## ABOUT THIS TASK
Repeat the entries without change, omitting the pictures.

## TASK MATERIAL
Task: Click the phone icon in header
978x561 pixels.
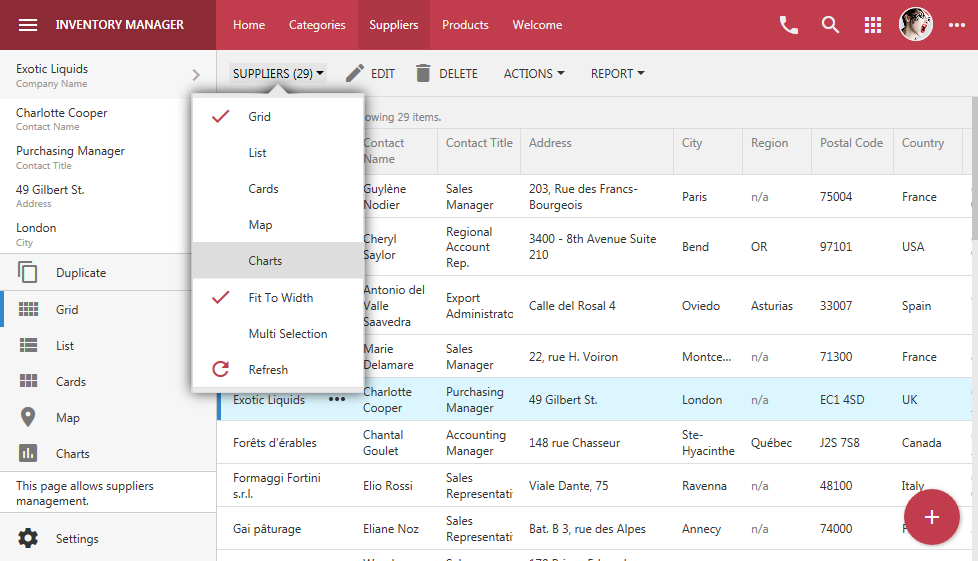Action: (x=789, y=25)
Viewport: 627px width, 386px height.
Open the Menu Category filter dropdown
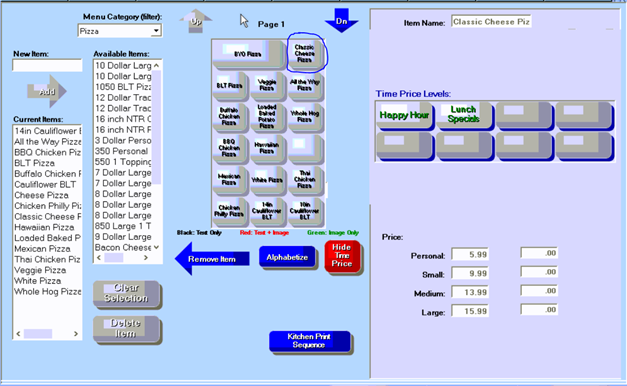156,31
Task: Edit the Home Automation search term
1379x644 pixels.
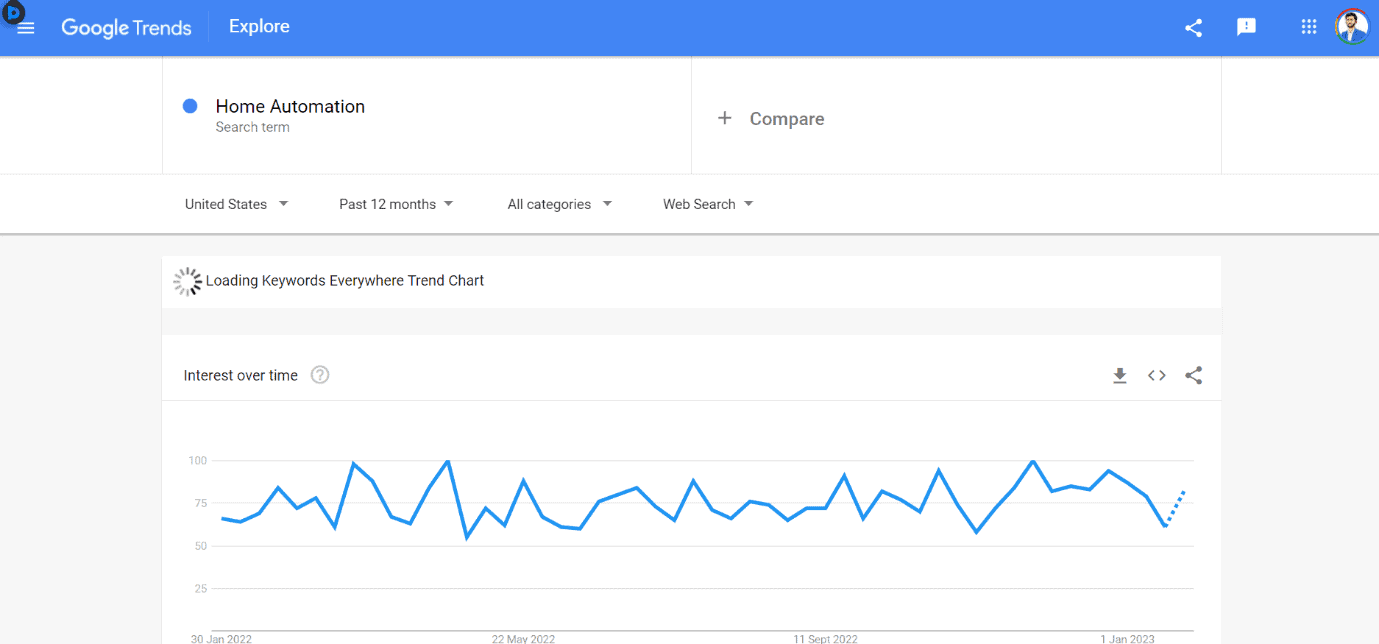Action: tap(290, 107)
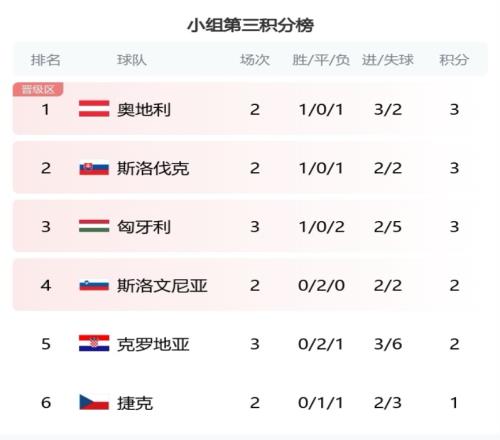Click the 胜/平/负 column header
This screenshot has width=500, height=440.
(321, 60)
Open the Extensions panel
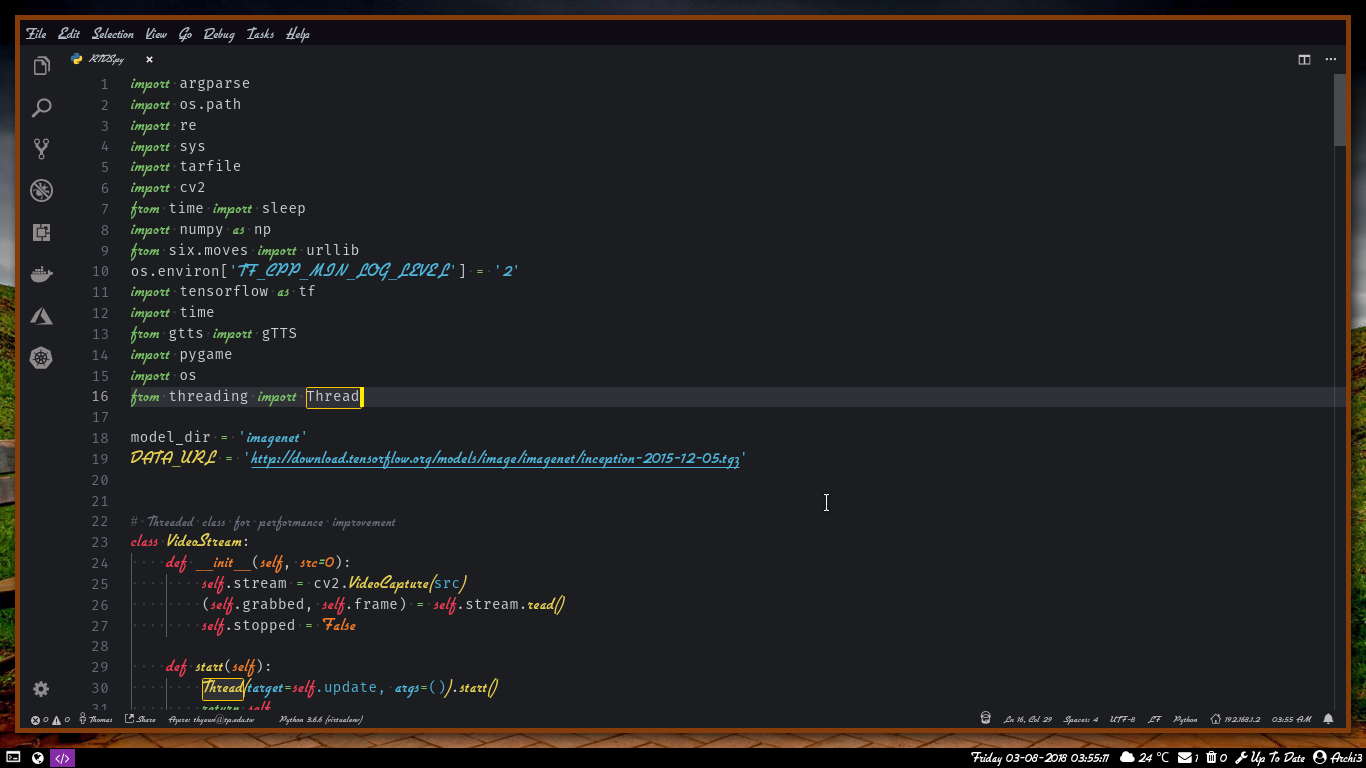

## SOLUTION TO THIS TASK
Task: Click the phone icon in header
978x561 pixels.
Action: (x=789, y=25)
Viewport: 627px width, 386px height.
Open the Menu Category filter dropdown
156,31
Task: Edit the Home Automation search term
1379x644 pixels.
Action: tap(290, 107)
Click the 胜/平/负 column header
This screenshot has width=500, height=440.
(321, 60)
Open the Extensions panel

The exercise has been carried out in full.